There are three primary medications that you'll see with someone that has a diagnosis of alcoholism. Naltrexone (Vivitrol), it inhibits the mu-opioid receptor and the euphoria. Disulfiram (Antabuse), literally anti-abuse, creates incomplete alcohol breakdown, building up acetaldehyde, and it causes flushing, headache, and severe nausea and vomiting. But the thing with this is that a patient can just say, "Well, I'm not going to take these pills, and then I won't feel this bad effect." And then the last one is acamprosate (Campral). This binds to the same sites as alcohol in the CNS and prevents the uncomfortable feelings from abstinence. So three different ways now that we can attack this alcoholism. But again, it's a very, very, very difficult thing to get away from.

 

The second substance of abuse we'll talk about is nicotine. And as with alcohol, it's prevalent. It's a substance with the most people addicted to it around the world. It's the greatest cause of premature deaths and preventable illness in the US. And it's delivered via cigarettes, electronic cigarettes, cigars, chewing tobaccos. Many different ways that someone can get nicotine, and it only takes eight seconds for 90 to 98 percent of nicotine to be absorbed by the lungs and bind to receptors in the CNS. If you're watching rather than listening, I'm going to show you an animation that is in real time, that is eight seconds worth. So that's it, and then you could do the "one one thousand, two one thousand, three one thousand," and so forth, and see just how quickly it goes into the lungs and then into the brain.

 

Nicotine is actually a mixed agonist-antagonist.

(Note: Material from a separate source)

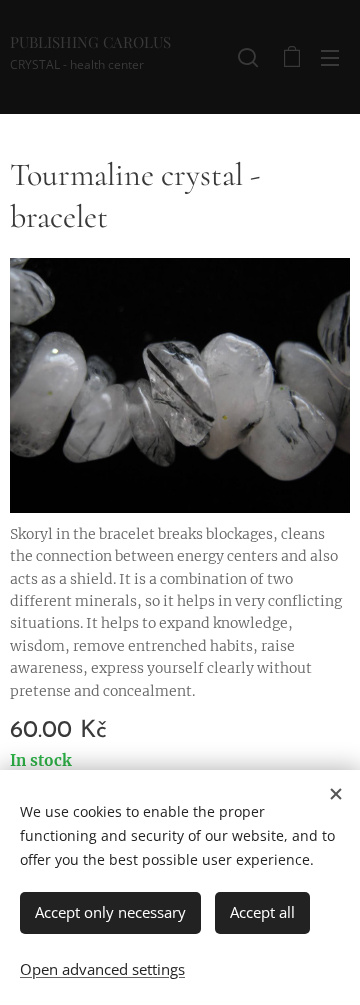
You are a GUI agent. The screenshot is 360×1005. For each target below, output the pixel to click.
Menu (330, 57)
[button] (248, 57)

If you have a very low dose, it's very activating to the nicotine receptor, and there are cardiovascular, GI, and central nervous system effects. If you have a very high dose, it actually blocks the nicotinic receptor action, and that's acute poisoning. Nicotine is more complex than just something that makes you feel good. Depending on the dose, it can have very different effects. The GI effects begin by activating the nicotinic receptors in the parasympathetic "rest and digest" system. This activation causes increased acid secretion and GI motility and can promote vomiting. So when you see someone has an ulcer and you see that the person's not supposed to smoke, this is why. The second part is it activates nicotinic receptors in the sympathetic system, the "fight-or-flight" response. So norepinephrine and epinephrine are released, and we see this increased heart rate, constricted blood vessels, and increased ventricular contraction force.

 

So what do we do to stop smoking? What are the options, and there are a lot of them?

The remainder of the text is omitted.